I think that the best times to play golf are on the bookends of a day: either at first light, or as the sun is going down. The courses are less crowded, the air is cooler, and everything seems a little more peaceful.
These days, Washtenaw Golf Club is my home course, and my go-to when I’m not off “collecting” another new course for review. GolfBlogger World Headquarters is less than a mile away from Washtenaw, so it’s perfect. I don’t have to get up extra early to accommodate a dawn tee time, and I don’t have far to drive after a late finish.
This past Thursday, I arrived at Washtenaw before the sun was properly up and the moon still had not set. Luna was full and loomed larger than my camera is capable of capturing. It was actually pretty spectacular.
I was first off the tee — as I often am — and walked around at a nice clip. With no one in front to wait on, it’s easy to get into a rhythm.
One downside to a round at dawn is that the grass is dewy. Balls don’t roll out as far, leaving a rooster tail of spray behind them. Greens are much slower than they will be later in the day, especially if — as is often the case — they have yet to be mowed. Wet rough just multiplies the problems.
The biggest problem with the dew though, is that soaks the feet. Dew is like rain from the ground up. Even supposedly waterproof shoes are not immune. Pro tip: wear wool hiking socks, such as those from Smartwool.

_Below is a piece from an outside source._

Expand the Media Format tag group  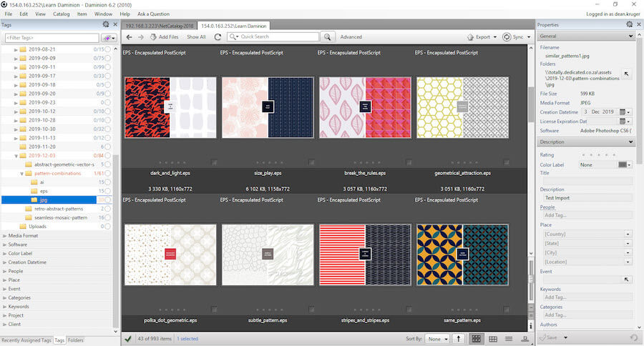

And yet, a dawn round is a great way to start a day. I generally am finished by ten, and still have many hours left to finish whatever more constructive projects I have scheduled for the day.
After playing a round of golf, I’m in the right mind frame to get things done.
Dewy grass isn’t the problem in the evening. Darkness is.
As the sun sets, shadows get longer and each new minute offers a little less light. On Sunday night, I played my last two holes when it was dark enough that I switched from my usual Vice Pro to a yellow Bridgestone RX to ensure that I could find the ball.
Photos don’t do justice to how dark it was. The camera’s sensor collects enough light to offer clarity, when in fact it definitely was lacking. Under the last few desperate moments of light, balls disappear quickly in the sky. Breaks in the greens are invisible.
And yet, there still is something wonderful about finishing a round in near dark.
An evening round is a great way to relieve the cumulative stress of a day. An evening walk is just what the Doctor ordered.